Computational type theory is a semantic formulation of dependent type theory that starts with a programming language equipped with a deterministic operational semantics and derives types as specifications of program behavior. Thus, a type is a program specification, two types are exactly equal only if they specify the same behavior, and a program inhabits a type if it behaves according to specification, and two programs are exactly equal as elements of a type when they exhibit the same specified behavior. The range of possible programs is open-ended in that no specification precludes the existence of any program, and the forms of type that may be considered are unlimited, the presence of one type never interfering with another. Among the types are those arising from logic, including the usual connectives and quantifiers. From the logical perspective computational type theory is a theory of truth, not a theory of formal proof, thereby providing a direct realization of Brouwer’s program of intuitionistic foundations for mathematics. The role of formalisms is strictly secondary, and never imposes definitional limits on the theory. Whereas computational type theory is consistent with the familiar constructs of formal type theory, it is both possible and advantageous to consider proof theories, such as refinement logics, that lie outside the scope of formal type theory. As mentioned, computational type theory has its roots in Brouwer’s program of intuitionistic mathematics in which the truth of a proposition is identified with the existence of a construction (program) that obeys the proposition as a specification. This perspective was developed by Martin-Loef in his paper “Constructive Mathematics and Computer Programming”, and was developed more fully by Constable and his co-workers in the NuPRL type theory and proof assistant.
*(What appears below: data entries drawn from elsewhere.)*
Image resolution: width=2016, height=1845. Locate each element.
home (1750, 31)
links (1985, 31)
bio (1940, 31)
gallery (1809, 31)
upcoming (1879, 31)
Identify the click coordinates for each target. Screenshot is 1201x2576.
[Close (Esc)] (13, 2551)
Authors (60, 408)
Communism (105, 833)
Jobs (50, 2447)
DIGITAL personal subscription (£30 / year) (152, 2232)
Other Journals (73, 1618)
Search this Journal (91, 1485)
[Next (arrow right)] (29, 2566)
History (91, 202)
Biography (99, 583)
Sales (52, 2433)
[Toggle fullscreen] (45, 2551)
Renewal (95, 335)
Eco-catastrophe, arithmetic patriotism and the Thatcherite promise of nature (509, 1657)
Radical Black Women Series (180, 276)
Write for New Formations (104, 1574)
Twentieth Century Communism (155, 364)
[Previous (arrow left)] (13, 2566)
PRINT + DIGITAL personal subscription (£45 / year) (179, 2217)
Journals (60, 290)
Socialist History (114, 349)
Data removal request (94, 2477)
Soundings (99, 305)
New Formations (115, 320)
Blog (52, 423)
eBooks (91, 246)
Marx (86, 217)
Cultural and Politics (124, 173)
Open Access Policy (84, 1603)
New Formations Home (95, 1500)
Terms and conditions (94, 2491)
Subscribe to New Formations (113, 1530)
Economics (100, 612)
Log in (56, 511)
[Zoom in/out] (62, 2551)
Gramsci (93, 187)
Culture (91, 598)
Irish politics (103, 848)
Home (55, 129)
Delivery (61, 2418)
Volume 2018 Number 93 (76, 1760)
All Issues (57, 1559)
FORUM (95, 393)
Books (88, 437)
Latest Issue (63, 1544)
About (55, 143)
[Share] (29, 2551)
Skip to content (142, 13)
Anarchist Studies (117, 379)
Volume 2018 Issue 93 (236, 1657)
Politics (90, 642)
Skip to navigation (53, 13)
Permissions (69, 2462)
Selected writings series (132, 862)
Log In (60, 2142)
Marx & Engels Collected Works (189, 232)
More recently, computational type theory has been extended by the authors to account for higher-dimensional phenomena (as suggested by Hofmann, Streicher, Moerdijk, Berg, Warren, Awodey, and Voevodsky), such as the identification of equivalent types, or the formation of abstract higher-dimensional objects in type theory.

The purpose of this tutorial is to present the semantics of computational higher type theory, and to relate the semantics to its implementation in the RedPRL proof development system.